A 'tornado' tore through a boatyard, sending boats flying into the air over the weekend.

Richard Attwell was in the office of West Solent Boat Builders when the gate flew open and stones were blown into the air by the fierce wind.

He quickly put on his waterproofs and went outside to find an entire row of fibreglass and wooden dinghies had been turned upside down.

The tornado lasted for about 20 seconds but in that time damaged 20 boats at the business Keyhaven near Lymington for 50 years.

It struck at 9.45am on Saturday when fortunately nobody was outside in the yard.

Richard is owner of the business that maintains and stores boats as well as craning them in and out of the water.

He said: “It was raining heavily and I was inside then noticed the gate swing open violently and stones started flicking up.
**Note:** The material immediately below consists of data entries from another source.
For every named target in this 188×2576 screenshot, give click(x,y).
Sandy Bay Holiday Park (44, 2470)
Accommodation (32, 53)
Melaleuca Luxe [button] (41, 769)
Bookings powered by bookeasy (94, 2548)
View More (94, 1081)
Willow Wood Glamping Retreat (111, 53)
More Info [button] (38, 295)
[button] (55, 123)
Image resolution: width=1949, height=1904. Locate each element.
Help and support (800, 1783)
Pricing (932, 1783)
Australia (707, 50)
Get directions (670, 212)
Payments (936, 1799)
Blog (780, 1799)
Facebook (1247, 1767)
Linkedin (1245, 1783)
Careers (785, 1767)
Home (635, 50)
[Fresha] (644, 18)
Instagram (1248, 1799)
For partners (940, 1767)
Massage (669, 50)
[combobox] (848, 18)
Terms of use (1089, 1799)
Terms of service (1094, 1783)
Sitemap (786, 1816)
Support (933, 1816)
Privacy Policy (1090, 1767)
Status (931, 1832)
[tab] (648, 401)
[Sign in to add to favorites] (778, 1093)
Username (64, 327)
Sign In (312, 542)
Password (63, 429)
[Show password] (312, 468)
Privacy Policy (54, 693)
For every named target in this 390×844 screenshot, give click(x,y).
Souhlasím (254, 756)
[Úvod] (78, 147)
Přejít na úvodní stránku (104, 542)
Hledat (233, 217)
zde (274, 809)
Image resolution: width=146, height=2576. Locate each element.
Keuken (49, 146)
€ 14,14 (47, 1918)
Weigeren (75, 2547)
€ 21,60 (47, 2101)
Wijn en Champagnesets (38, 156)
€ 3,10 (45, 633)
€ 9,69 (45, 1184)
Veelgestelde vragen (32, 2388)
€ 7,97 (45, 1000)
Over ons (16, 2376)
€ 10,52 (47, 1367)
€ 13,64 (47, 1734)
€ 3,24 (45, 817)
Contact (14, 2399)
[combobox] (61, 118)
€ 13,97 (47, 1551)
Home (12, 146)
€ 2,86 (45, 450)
“I put on my coat then went outside and saw what it had done to a row of dinghies.

“We have three rows of dinghies and it was only the middle row that was affected, which suggests it was a tornado.

“About 20 dinghies were damaged, with four quite badly.

“The business has been here for 50 years and nothing like this has ever happened before.

“I didn’t actually see the funnel shape of a tornado as you do on the TV, but apparently they are quite common in this country but we just never usually see them.”

On average England is hit by about 34 tornadoes a year – which works out at 2.2 per 10,000km sq.

In 2005 a twister in Birmingham that recorded speeds of 130mph injured 19 people, causing £40million of damage and tearing up more than 1,000 trees.

And, a year later, a tornado in Kensal Green, North-West London, wrecked property worth £10million in just two minutes.